Of particular interest to the group, the Managed Funds Association, is the possibility that Congress will deem some hedge funds as systemically important to the financial system and subject them to onerous regulation and reporting requirements. The group has been focused for months on persuading lawmakers that, unlike big banks, hedge funds do not pose a systemic risk to the economy.
“As we have made clear, we were not the contributors to these financial problems and, where hedge funds have met their demise, nobody got any taxpayer money to help bail them out,” said Richard H. Baker, the association’s chief executive.

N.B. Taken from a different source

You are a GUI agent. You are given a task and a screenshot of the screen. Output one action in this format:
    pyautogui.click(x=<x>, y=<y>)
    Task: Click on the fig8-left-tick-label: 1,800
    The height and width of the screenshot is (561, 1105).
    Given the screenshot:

Hedge funds have also been engaged in heading off restrictions on trading credit-default swaps and betting on the decline in a company’s stock price.
As part of its push in Washington, the association is expected to elect Darcy Bradbury, a former assistant Treasury secretary, to lead its effort. Ms. Bradbury, a senior vice president for the D. E. Shaw group, will succeed Eric Vincent, who is credited with turning the once-sleepy organization into a powerful lobbying group.
In her new role, Ms. Bradbury will work closely with Mr. Baker, a former Republican congressman from Louisiana who was hired in February 2008. Since then, the group’s membership has grown by 45 percent to 1,100 members and now represents most of the $1.5 trillion industry.
“The M.F.A. had historically been under resourced and did not have the staff to respond appropriately to the broad range of Congressional inquiries, much less ones from the regulators, the states and the international community,” Mr. Baker said in an interview.
Mr. Vincent, the president and chief operating officer of Ospraie Management, a large hedge fund based in New York, is expected to remain on the board of the association.
“His prescience in pulling together industry leaders and motivating them to get more involved in the legislative process has been a tremendous asset to the entire industry,” Mr. Baker said.
The group’s members are also expected to elect several new directors from big industry players.